Constantine "Costa" Manos (born 1934 in South Carolina) is a Greek-American photographer known for his images of Boston and Greece. His work has been published in Esquire, Life, and Look. He is a member of Magnum Photos.

Career 
Manos first began taking photographs while in high school when he joined his school's camera club. Within a few years, he was working professionally as a photographer. At 19, Manos was hired as the official photographer for the Boston Symphony Orchestra at Tanglewood. His photographs of the orchestra culminated in 1961 with his first published work, Portrait of a Symphony.

Manos graduated from the University of South Carolina in 1955, majoring in English Literature. He served in the military and then moved to New York City, working for various magazines. From 1961-64, Manos lived in Greece, photographing people and landscapes. This work resulted in A Greek Portfolio, published in 1972,  which won awards at Arles and the Leipzig book fair. In 1963, Manos joined Magnum Photos and became a full member in 1965.

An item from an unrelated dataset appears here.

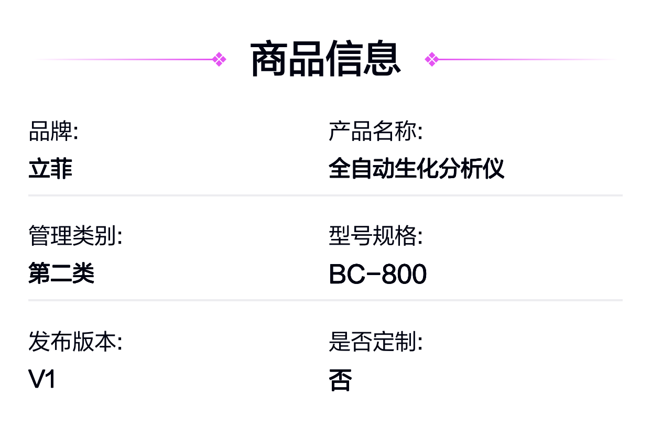Select the 品牌 label

(53, 132)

After his time in Greece, Manos lived in Boston. In 1974, he was hired by the city to create the photographs for the Where's Boston? exhibition, a large production in honor of Boston's 200th anniversary. The photos from that exhibit were published in the book Bostonians: Photographs from Where's Boston? Manos also worked on projects for Time-Life Books.

In 1995, American Color was published, containing Manos' recent photographs of American people. A Greek Portfolio was reissued in 1999, followed by a major exhibition of his work at the Benaki Museum of Athens. In 2003, Manos was awarded the Leica Medal of Excellence for his American Color photographs.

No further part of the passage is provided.